**Your objective**
Scan the material that follows. Copy every line containing the word "first".

**Supplied data**
################

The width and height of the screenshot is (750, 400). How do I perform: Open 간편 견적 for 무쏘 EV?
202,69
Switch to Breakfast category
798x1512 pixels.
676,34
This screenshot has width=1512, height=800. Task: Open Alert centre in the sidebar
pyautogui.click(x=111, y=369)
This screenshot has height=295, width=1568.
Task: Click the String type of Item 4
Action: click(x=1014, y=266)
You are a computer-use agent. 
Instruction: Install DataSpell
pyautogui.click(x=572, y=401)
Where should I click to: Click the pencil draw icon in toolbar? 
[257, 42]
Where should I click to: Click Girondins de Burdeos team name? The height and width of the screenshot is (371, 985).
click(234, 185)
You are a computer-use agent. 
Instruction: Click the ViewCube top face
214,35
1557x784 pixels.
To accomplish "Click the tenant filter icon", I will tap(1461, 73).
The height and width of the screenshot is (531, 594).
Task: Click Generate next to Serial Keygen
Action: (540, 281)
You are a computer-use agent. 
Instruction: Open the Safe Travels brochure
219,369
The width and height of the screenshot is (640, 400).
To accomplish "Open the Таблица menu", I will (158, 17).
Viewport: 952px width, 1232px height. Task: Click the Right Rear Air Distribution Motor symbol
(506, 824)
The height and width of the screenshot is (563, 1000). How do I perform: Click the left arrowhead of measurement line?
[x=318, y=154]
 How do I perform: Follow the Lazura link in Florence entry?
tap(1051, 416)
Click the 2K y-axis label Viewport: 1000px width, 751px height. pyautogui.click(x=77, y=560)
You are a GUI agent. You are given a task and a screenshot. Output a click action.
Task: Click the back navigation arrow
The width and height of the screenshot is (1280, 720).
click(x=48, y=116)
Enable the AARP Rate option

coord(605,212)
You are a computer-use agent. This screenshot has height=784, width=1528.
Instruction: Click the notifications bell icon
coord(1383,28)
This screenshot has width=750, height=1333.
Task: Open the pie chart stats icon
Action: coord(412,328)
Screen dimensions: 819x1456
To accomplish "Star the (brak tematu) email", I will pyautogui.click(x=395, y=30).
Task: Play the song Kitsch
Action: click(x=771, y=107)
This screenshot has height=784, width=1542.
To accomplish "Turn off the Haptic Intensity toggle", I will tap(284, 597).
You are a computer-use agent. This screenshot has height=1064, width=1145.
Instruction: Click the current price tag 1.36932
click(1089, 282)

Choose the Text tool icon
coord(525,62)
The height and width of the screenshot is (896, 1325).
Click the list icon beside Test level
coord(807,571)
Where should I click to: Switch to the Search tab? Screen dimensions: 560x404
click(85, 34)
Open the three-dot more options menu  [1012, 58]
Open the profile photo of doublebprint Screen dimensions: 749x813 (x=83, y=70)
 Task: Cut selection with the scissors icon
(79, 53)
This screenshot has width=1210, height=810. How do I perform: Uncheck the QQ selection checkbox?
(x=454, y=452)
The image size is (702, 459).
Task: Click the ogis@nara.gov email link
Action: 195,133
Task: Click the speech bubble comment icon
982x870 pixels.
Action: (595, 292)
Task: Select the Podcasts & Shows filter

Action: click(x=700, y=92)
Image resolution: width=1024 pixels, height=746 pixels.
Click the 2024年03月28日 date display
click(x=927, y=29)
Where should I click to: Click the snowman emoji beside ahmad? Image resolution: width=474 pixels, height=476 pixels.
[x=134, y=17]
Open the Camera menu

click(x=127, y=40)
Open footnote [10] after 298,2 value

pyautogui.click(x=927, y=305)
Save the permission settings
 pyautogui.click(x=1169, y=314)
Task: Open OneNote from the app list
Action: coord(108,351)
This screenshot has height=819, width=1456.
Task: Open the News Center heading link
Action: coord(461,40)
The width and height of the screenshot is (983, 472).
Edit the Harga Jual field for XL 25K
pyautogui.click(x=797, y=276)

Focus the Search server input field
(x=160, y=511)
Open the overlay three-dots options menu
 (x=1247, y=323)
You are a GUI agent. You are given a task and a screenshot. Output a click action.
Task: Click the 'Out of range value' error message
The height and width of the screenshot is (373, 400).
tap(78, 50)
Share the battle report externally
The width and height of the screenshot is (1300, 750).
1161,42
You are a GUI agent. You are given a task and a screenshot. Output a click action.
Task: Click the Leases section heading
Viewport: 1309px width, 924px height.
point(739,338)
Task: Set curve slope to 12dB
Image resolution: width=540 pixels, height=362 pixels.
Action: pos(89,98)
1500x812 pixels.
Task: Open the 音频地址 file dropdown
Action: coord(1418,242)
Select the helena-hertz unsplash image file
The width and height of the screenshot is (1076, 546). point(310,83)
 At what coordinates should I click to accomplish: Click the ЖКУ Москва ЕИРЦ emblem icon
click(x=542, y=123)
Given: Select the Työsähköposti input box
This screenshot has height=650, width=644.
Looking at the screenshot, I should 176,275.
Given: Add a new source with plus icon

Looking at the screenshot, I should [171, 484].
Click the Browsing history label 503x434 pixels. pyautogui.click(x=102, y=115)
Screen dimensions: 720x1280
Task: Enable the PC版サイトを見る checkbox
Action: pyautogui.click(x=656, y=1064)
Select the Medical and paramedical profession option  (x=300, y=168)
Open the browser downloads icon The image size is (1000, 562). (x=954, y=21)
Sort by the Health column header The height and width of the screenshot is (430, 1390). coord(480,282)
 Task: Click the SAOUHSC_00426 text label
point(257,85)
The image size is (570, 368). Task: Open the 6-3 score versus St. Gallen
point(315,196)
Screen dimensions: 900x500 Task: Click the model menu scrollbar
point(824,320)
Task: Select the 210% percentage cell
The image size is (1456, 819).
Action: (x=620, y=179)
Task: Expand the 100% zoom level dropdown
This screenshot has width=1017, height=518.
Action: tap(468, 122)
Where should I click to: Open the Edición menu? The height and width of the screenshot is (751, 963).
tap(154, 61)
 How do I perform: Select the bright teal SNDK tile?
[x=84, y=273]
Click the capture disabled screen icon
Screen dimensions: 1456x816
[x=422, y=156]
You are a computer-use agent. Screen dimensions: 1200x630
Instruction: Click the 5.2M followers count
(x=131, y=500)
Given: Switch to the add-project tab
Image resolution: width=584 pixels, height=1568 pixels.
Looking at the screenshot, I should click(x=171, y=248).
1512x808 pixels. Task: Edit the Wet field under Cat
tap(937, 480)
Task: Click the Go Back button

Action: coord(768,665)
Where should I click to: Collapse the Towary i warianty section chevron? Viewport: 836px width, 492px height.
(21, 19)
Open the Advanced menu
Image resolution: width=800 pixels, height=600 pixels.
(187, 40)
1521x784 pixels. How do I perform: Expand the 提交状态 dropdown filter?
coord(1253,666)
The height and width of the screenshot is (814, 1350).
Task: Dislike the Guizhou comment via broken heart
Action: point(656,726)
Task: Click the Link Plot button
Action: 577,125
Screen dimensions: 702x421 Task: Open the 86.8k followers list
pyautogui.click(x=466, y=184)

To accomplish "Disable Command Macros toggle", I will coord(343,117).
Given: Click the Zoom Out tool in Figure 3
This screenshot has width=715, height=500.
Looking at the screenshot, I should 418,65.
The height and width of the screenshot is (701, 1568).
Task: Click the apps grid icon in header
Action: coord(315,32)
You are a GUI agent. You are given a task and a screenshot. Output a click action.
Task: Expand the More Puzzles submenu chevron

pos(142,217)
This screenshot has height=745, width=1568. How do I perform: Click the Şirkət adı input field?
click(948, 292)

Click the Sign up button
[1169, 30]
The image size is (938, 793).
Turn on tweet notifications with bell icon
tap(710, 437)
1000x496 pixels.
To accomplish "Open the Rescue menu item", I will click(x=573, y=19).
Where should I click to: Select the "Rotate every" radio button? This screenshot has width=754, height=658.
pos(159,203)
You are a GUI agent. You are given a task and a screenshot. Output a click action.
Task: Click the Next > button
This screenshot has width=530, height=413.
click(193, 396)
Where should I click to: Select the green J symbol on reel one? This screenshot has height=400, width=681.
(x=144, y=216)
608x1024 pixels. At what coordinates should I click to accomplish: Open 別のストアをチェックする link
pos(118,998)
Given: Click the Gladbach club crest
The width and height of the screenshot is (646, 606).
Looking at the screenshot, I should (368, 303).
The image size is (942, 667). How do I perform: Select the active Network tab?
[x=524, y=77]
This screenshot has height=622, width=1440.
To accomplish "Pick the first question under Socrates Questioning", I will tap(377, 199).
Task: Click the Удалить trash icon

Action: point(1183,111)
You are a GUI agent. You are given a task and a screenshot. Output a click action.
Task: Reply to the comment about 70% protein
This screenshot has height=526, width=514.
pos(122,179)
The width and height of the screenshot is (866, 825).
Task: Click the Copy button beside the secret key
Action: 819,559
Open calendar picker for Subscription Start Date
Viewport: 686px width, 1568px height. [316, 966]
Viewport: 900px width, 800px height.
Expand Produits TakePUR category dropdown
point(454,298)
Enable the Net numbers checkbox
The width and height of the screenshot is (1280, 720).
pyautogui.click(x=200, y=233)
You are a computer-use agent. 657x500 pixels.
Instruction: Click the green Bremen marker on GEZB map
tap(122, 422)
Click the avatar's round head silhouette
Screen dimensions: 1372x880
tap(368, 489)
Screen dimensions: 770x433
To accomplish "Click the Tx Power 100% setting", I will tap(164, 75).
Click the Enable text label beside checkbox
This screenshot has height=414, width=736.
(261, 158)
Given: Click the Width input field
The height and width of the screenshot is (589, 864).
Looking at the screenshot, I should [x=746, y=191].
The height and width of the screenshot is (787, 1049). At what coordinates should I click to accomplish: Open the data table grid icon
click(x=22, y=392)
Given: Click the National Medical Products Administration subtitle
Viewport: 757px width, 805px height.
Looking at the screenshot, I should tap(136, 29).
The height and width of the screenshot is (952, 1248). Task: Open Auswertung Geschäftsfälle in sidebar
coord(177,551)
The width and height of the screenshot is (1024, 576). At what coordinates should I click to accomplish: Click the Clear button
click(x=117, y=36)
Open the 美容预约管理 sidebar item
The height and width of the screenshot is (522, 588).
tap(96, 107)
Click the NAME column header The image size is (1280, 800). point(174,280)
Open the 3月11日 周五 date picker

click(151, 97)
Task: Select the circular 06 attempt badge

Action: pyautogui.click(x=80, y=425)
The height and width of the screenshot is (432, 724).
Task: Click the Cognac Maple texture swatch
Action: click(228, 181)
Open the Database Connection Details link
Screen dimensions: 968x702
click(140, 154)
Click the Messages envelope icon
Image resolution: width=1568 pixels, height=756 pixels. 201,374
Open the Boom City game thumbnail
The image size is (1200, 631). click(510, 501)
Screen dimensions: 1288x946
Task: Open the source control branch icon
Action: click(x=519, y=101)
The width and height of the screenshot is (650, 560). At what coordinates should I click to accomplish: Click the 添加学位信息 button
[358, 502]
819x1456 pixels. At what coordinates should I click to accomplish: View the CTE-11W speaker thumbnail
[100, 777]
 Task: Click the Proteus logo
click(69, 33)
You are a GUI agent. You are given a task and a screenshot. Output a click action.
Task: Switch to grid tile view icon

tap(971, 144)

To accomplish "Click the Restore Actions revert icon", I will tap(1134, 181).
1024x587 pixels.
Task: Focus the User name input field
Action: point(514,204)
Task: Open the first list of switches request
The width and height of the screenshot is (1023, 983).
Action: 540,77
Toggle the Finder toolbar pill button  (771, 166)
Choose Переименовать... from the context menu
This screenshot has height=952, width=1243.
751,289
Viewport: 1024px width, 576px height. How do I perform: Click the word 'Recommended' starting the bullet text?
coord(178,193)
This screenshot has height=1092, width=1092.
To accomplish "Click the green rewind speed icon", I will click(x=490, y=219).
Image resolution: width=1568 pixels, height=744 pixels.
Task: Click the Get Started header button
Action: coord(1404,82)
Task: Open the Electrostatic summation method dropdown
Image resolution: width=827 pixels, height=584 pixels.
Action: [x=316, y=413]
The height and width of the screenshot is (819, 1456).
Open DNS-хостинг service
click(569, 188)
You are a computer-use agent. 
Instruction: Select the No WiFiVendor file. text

################

**Task response**
To accomplish "Pick the first question under Socrates Questioning", I will tap(377, 199).
Task: Open the first list of switches request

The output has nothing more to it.